Thursday, January 22, 2015

Health care NOT gov part 2

                                                   red-bellied woodpecker

see health care NOT gov part 1 here

I was searching for a rare bird, much like the red-bellied woodpecker above.  That rare bird was AFFORDABLE insurance.

It was an elusive thing.

Then I remembered that my son's brother-in-law and sister-in-had some sort of alternative to 'regular' insurance.

I sent a note with some questions to Kelly:


  • What 'insurance' do you have?
  • Are you happy with it?
  • Is it affordable?
  • Have you used it?
  • How does it work?


She answered these questions and more.


  • Samaritan's Ministries
  • Yes.
  • Yes.
  • Yes. 
  • It works beautifully 
They put their Samaritan's Ministries to the test.  Read their miraculous story here.

I was privileged to witness this incredible event.  Really, read it.

I began investigating Samaritan's Ministries to see if it would suit my purposes.

Long story short?  It would.

The language is different for Samaritan's.  Not insurance, but health care sharing.  Not premiums, payments are called shares.  You don't file a claim, you make known your need.

It follows the Biblical model of Galatians 6:2., bearing one another's burdens.

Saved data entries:
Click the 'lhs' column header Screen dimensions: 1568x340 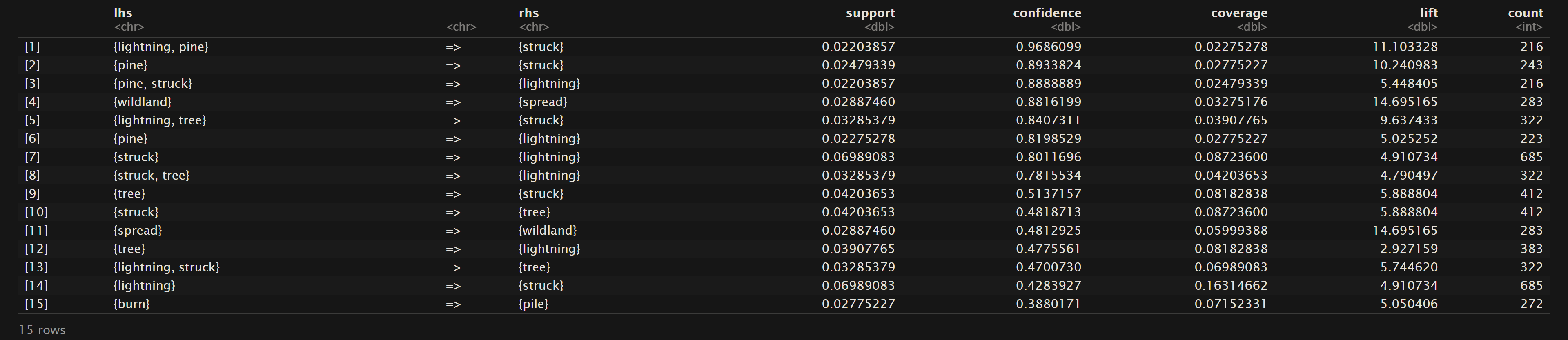click(x=122, y=13)
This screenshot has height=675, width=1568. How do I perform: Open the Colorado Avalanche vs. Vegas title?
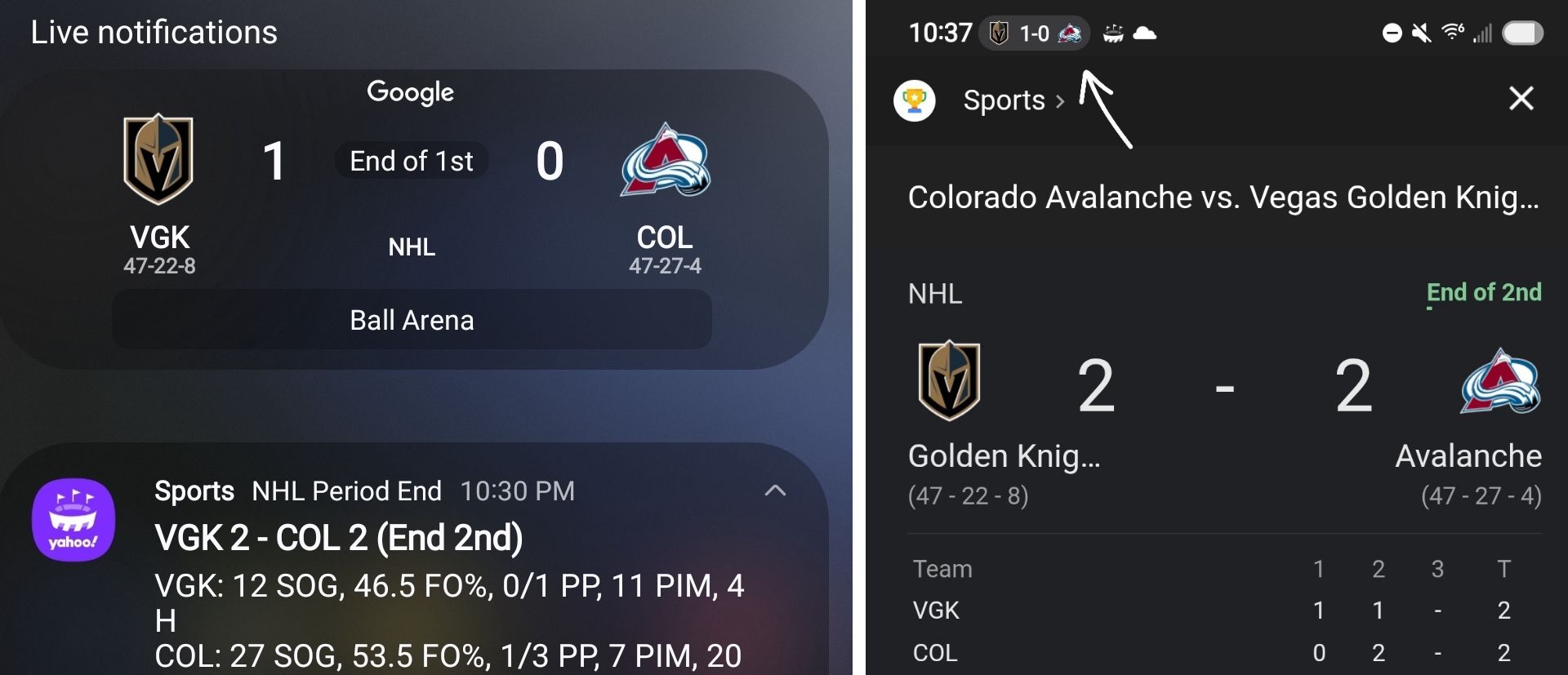(x=1223, y=198)
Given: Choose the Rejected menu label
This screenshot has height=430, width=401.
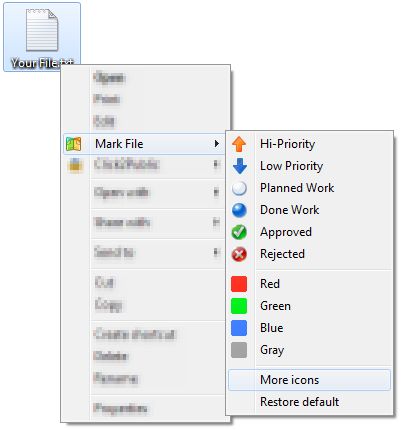Looking at the screenshot, I should point(282,254).
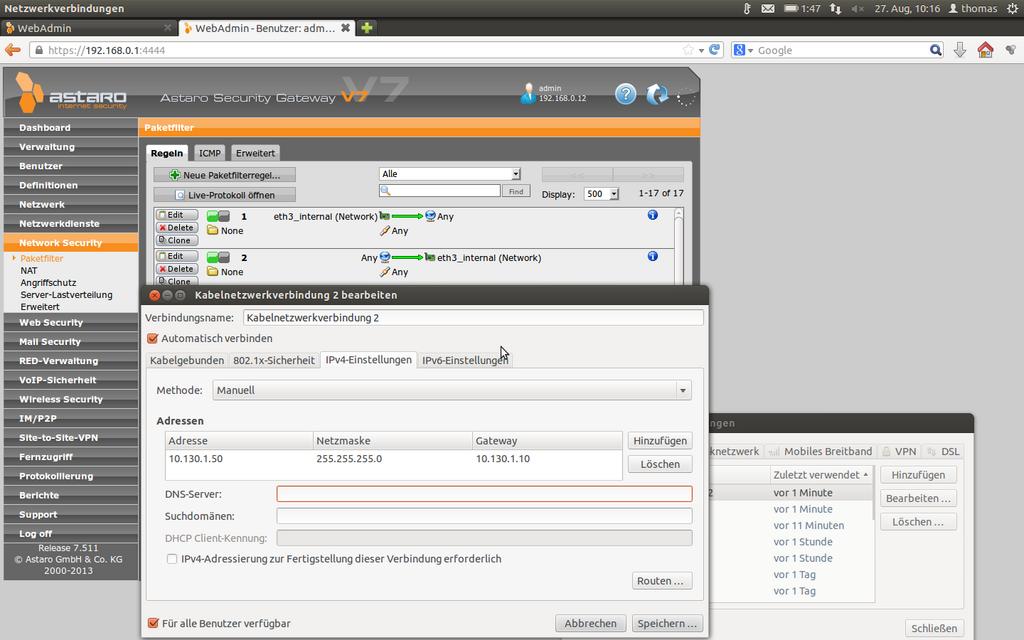
Task: Switch to the IPv6-Einstellungen tab
Action: 464,360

▶ _Your objective_
Reproduce word for word the part of the health care blog post that opens with the words containing "see health care" and closes with "Is it affordable?".

▶ _Problem solution_
see health care NOT gov part 1 here

I was searching for a rare bird, much like the red-bellied woodpecker above.  That rare bird was AFFORDABLE insurance.

It was an elusive thing.

Then I remembered that my son's brother-in-law and sister-in-had some sort of alternative to 'regular' insurance.

I sent a note with some questions to Kelly:


  • What 'insurance' do you have?
  • Are you happy with it?
  • Is it affordable?